Could you please return each line of the data that has the word "screenshot"?

▶ SUPPLIED RECORDS:
--- START ---

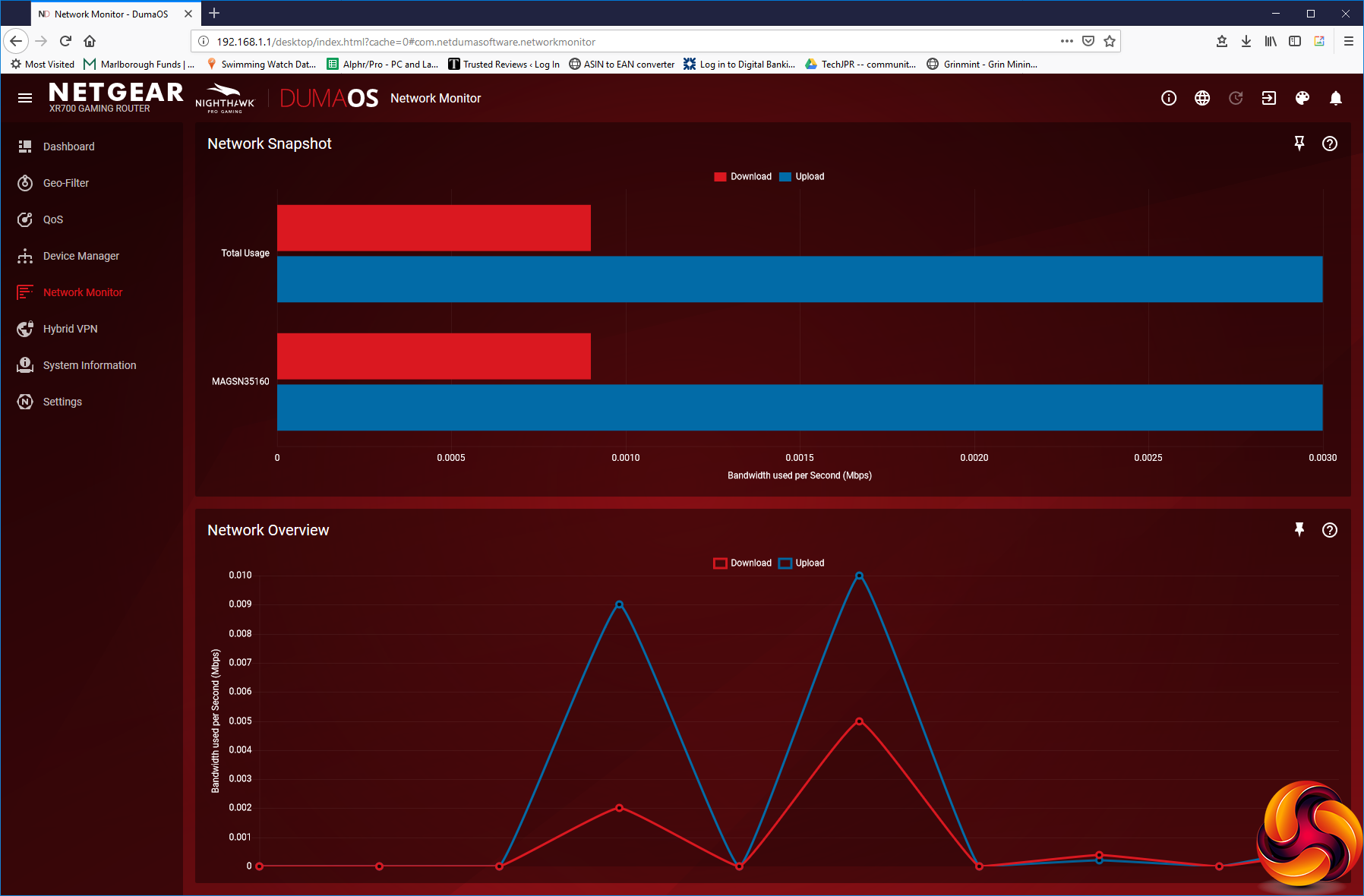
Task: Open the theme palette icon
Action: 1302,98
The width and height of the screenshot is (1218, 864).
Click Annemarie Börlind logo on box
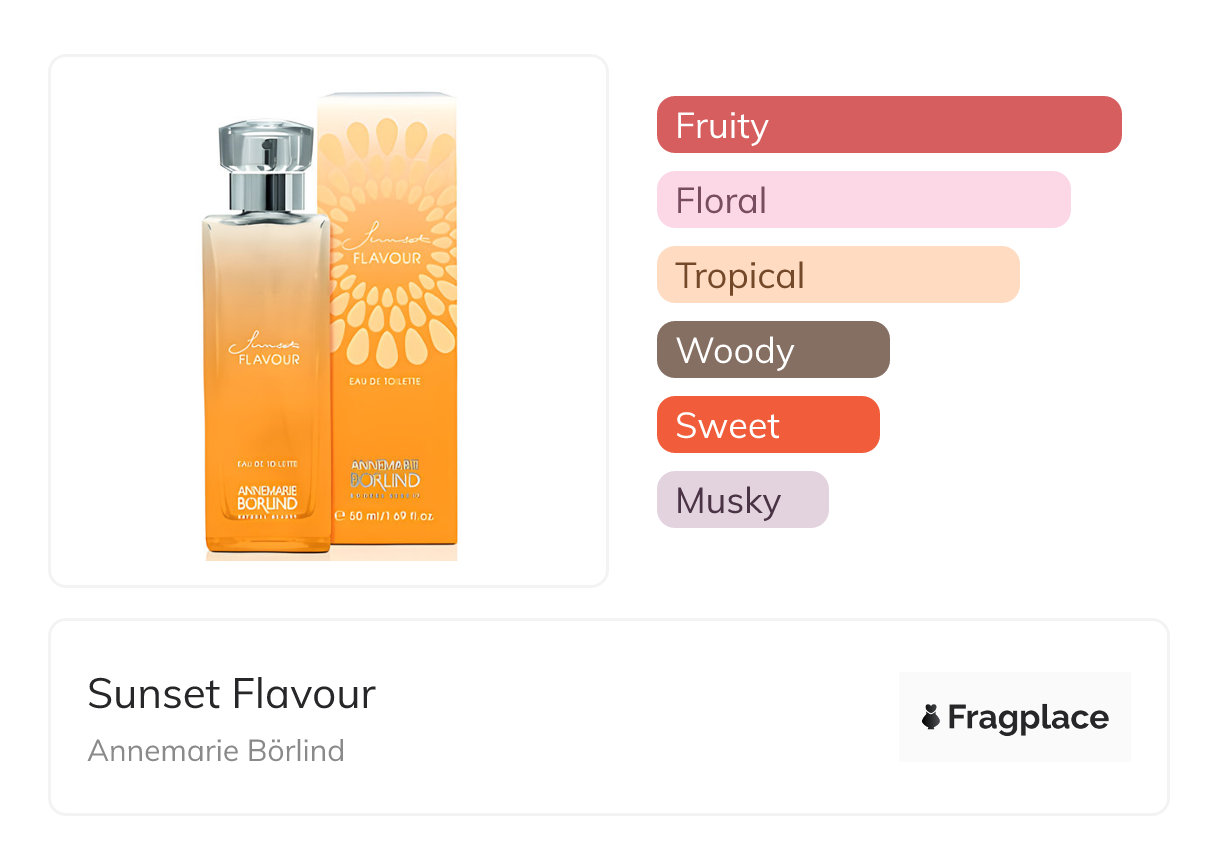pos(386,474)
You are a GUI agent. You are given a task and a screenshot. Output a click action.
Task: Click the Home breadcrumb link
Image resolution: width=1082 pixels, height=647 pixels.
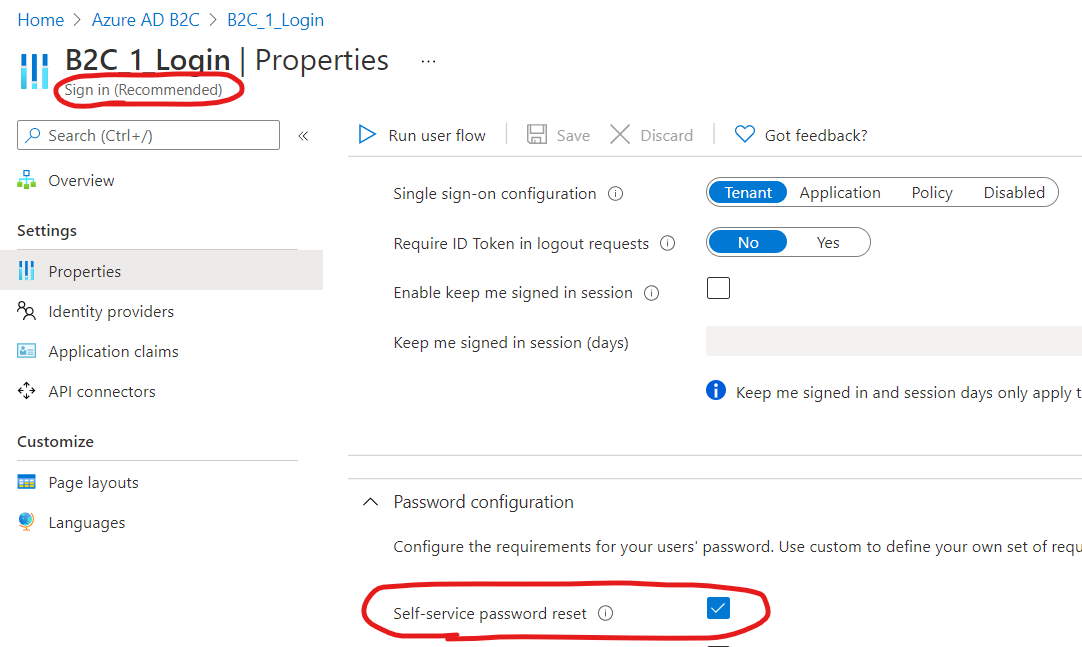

--- END ---

▶ REPLY TO THE TASK:
The width and height of the screenshot is (1218, 864).
You are a GUI agent. You are given a task and a screenshot. Output a click action.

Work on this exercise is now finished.